Indonesia memiliki luas perkebunan kelapa sawit sekitar 11 juta hektar menjadikan
Indonesia sebagai negara dengan produksi sawit paling besar di dunia. Banyak
negara yang membutuhkan minyak sawit Indonesia. Salah satunya ialah negaranegara di Uni Eropa. Uni Eropa menjadi salah satu tujuan ekspor terbesar Indonesia.
Jenis yang paling banyak dibutuhkan ialah minyak sawit mentah atau Crude Palm
Oil (CPO) yang nantinya akan diolah menjadi produk turunan menjadi seperti
makanan maupun campuran biodiesel. Anehnya, Parlemen Eropa mengesahkan
Resolusi Sawit yang berisi pelarangan minyak sawit Indonesia untuk masuk ke Uni
Eropa pada tahun 2017. Larangan yang dimaksud ialah minyak sawit yang
diperuntukkan untuk bahan campuran biodiesel dengan alasan bahwa minyak sawit
Indonesia tidak ramah lingkungan dan mengancam habitat satwa hutan. Indonesia
pun meradang dan menganggap Uni Eropa melakukan “kampanye hitam”.

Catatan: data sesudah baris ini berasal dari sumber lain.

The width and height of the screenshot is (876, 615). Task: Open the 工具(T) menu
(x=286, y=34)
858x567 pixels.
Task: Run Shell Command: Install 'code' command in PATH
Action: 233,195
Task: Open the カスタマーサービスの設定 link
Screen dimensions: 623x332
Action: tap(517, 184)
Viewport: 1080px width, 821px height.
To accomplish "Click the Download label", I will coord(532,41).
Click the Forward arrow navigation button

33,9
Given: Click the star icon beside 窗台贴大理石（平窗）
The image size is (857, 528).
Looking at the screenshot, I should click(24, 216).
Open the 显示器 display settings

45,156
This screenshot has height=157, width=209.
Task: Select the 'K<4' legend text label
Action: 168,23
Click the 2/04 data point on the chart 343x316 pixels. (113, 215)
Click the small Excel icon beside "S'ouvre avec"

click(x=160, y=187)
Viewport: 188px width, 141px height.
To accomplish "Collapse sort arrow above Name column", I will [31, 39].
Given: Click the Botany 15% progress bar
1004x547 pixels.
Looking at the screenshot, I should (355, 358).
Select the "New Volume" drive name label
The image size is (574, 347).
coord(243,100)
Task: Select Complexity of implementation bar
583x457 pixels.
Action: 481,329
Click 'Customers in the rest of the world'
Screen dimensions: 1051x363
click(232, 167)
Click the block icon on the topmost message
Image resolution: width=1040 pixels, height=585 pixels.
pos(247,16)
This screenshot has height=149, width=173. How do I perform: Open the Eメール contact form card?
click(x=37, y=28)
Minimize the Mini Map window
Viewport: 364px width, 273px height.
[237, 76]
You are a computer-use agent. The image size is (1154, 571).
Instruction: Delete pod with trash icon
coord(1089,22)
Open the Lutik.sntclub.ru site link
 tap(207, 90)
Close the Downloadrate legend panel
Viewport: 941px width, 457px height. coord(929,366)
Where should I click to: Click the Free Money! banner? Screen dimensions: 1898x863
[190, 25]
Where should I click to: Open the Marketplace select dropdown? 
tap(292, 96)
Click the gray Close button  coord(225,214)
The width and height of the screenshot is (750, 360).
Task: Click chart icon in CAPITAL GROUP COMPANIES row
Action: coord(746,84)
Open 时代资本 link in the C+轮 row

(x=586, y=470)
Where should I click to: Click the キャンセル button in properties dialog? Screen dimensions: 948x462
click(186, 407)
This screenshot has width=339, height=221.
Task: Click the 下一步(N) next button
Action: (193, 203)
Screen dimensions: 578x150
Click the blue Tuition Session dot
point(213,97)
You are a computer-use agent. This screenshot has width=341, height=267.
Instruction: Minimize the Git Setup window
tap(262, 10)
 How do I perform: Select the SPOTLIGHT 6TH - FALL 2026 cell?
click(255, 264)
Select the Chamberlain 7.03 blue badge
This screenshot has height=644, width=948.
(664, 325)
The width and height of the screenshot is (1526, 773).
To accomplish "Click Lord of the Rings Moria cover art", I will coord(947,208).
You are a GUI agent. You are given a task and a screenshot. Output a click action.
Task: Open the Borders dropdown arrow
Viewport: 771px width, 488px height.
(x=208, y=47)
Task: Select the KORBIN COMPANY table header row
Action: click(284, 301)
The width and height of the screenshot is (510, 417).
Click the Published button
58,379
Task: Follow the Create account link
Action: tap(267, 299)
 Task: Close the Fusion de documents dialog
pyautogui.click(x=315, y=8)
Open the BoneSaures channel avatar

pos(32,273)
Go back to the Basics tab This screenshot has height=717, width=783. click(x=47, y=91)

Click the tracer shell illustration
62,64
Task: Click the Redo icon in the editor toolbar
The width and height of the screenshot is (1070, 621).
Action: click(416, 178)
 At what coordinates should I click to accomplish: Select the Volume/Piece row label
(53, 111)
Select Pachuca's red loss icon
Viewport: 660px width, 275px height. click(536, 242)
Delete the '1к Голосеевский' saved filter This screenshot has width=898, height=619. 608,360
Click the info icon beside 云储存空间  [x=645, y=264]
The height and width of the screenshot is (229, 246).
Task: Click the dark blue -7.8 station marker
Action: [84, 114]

Indonesia kemudian melakukan upaya-upaya diplomasi dengan harapan Parlemen
Eropa menghapus kebijakannya tersebut. Sayangnya, upaya diplomasi tersebut
hingga sekarang masih belum berhasil.
Tujuan penelitian ini untuk mengetahui dan menganalisis upaya-upaya
diplomasi Indonesia terkait permasalahan “kampanye hitam” minyak sawit.
Sedangkan fokusnya yakni terkait bagaimana serangkaian proses diplomasi yang
sudah dilakukan oleh berbagai elemen. Padahal sudah banyak pihak yang
melakukan diplomasi mulai dari Presiden, menteri, anggota DPR, hingga warga
sipil juga ikut serta berpartisipasi, namun hasilnya belum memuaskan.